### Extracted text
1. Feature and coordinate projections. Three linear layers project the input features to query, key, and value representations, each of shape \((B, K, G, d_g)\):

\[\mathbf{Q} = \text{reshape}(\mathbf{F} \, \mathbf{W}^Q, \; (B, K, G, d_g))\]
\[\mathbf{K} = \text{reshape}(\mathbf{F} \, \mathbf{W}^K, \; (B, K, G, d_g))\]
\[\mathbf{V} = \text{reshape}(\mathbf{F} \, \mathbf{W}^V, \; (B, K, G, d_g))\]

2. Positional encoding. The shared PE is reshaped to \((B, K, G, d_g)\) for element-wise operations.

3. Relation-based weight vectors. For each neighbor \(k\), the attention weight vector is computed from the relative difference between the query (broadcast from the center point \(k=0\)) and each key, modulated by the positional encoding:

\[\boldsymbol{\delta}_k = \mathbf{Q}_{b,0} - \mathbf{K}_{b,k} + \mathbf{PE}_{b,k}\]
\[\mathbf{w}_{b,k} = \text{MLP}(\boldsymbol{\delta}_k), \quad \mathbf{w}_{b,k} \in \mathbb{R}^{G \times d_g}\]

The weight MLP is a configurable multi-layer perceptron with BN + ReLU activations (gva_weight_mlp_units). Unlike standard dot-product attention where each head produces a scalar weight, grouped vector attention produces a vector of weights per group, making it mathematically stronger.

4. Scalar attention from weight vectors. The per-group weight vectors are reduced to scalar attention scores via channel summation, then normalized with softmax:

\[\alpha_{b,k,g} = \text{softmax}_k\!\left( \sum_{j=1}^{d_g} w_{b,k,g,j} \right)\]

Invalid neighbors (where \(m_{bk} = 0\)) receive \(-\infty\) before softmax to zero out their contribution.

### Objective
Condense the paragraph in the text on grouped vector attention that begins "The weight MLP is a configurable" into a short bulleted list that keeps its main facts.

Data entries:
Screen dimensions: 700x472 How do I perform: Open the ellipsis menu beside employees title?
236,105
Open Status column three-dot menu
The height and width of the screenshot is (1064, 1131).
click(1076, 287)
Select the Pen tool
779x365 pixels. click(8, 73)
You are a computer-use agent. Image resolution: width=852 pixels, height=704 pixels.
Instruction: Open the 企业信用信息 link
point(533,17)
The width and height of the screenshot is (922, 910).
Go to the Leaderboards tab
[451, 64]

==

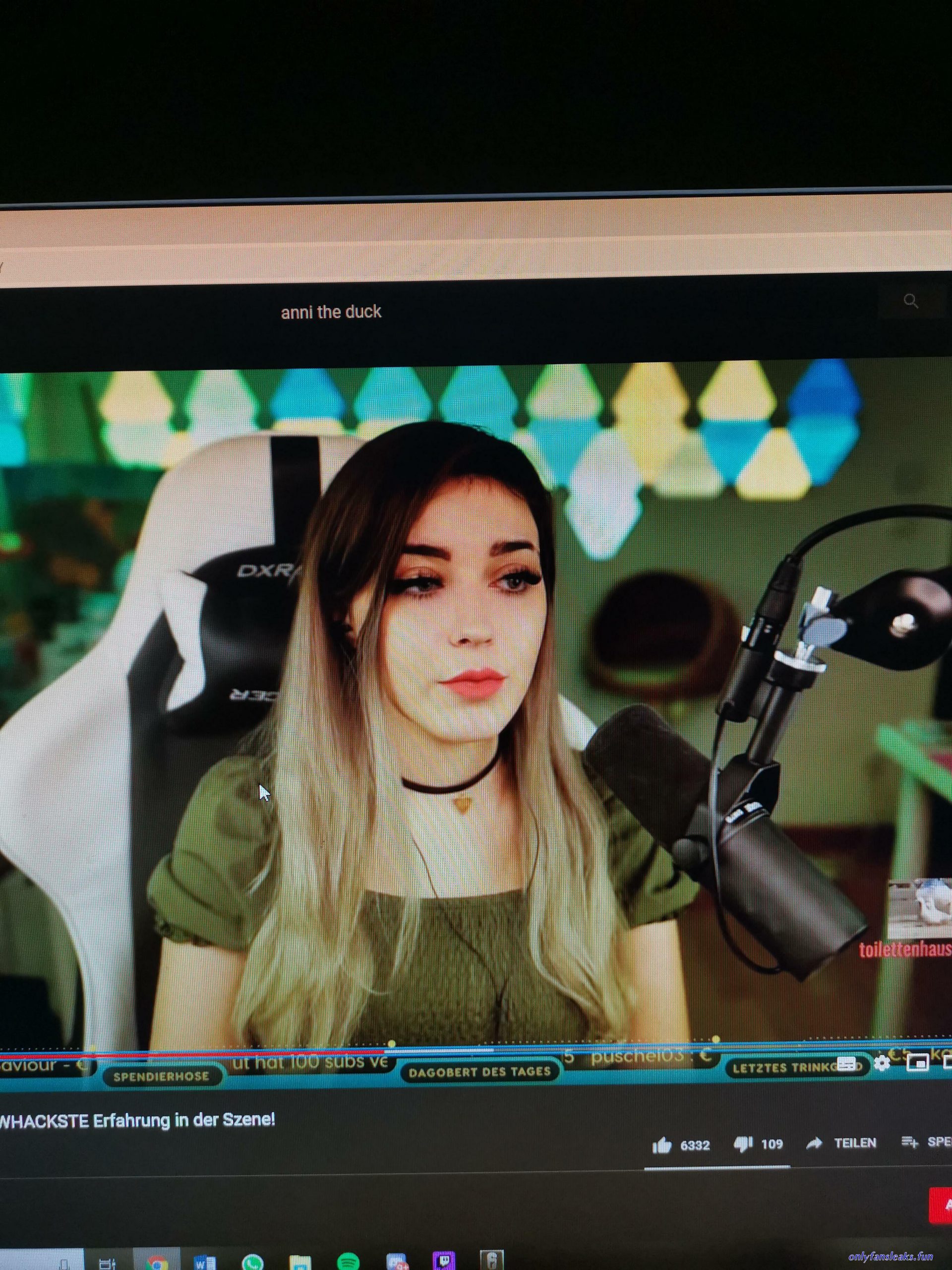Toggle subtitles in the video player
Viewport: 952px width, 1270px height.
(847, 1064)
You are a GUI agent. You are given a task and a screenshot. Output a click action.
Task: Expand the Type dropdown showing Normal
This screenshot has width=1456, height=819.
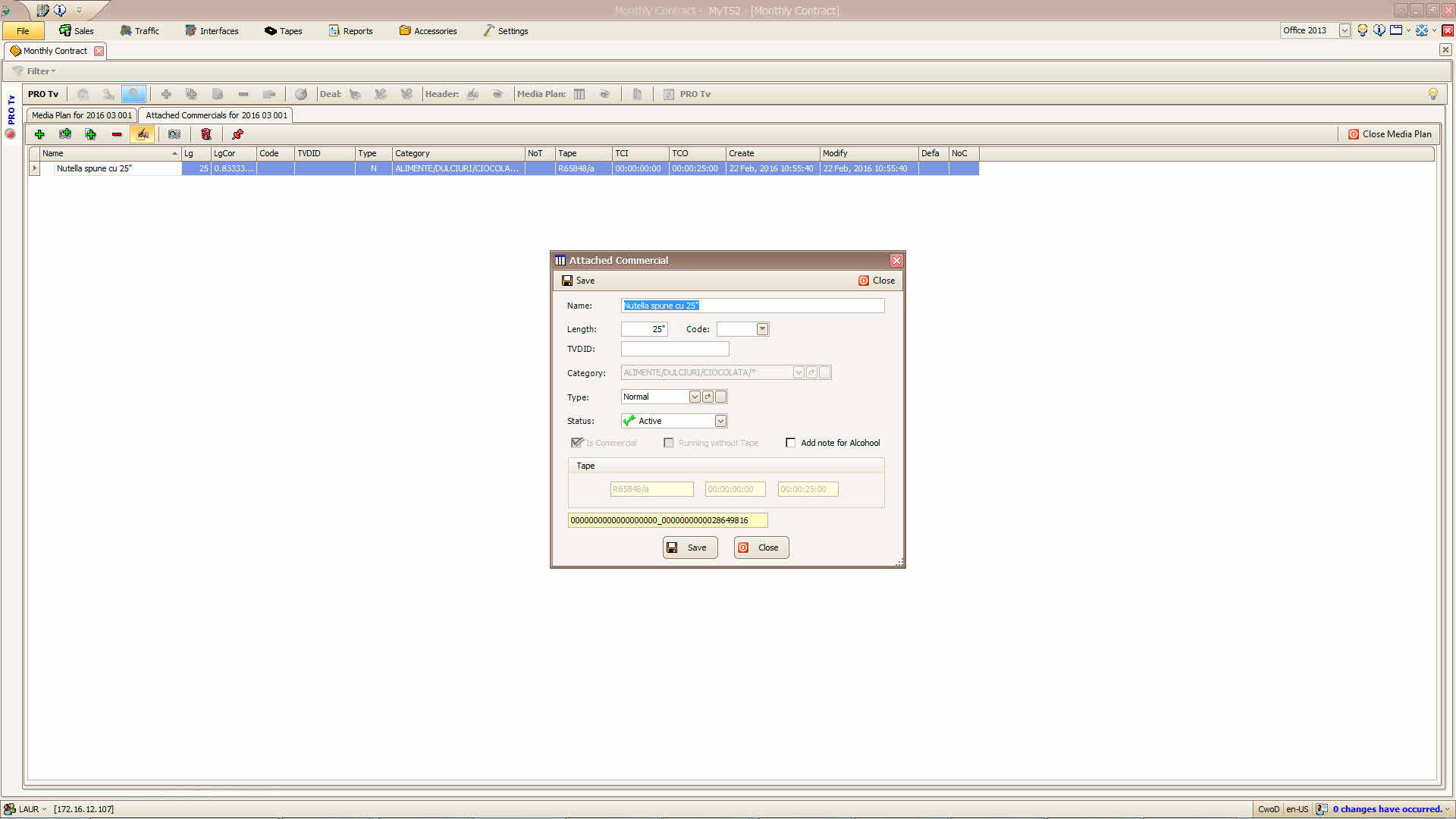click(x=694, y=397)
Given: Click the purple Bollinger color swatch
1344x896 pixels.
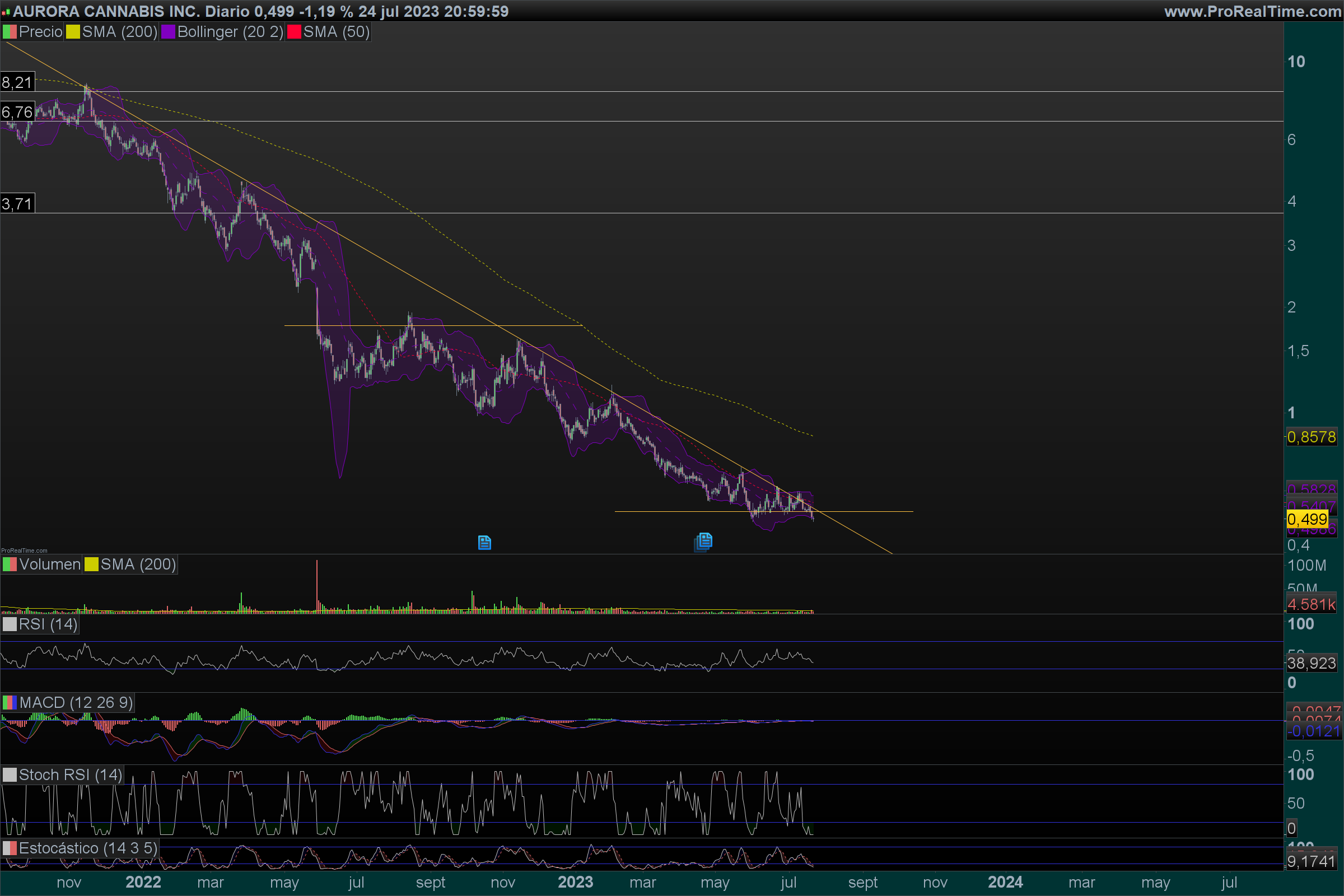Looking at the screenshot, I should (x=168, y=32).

### Answer to this task
- The weight MLP is a configurable multi-layer perceptron with BN + ReLU activations, set by gva_weight_mlp_units.
- In standard dot-product attention, each head produces a scalar weight.
- Grouped vector attention instead produces a vector of weights per group, which makes it mathematically stronger.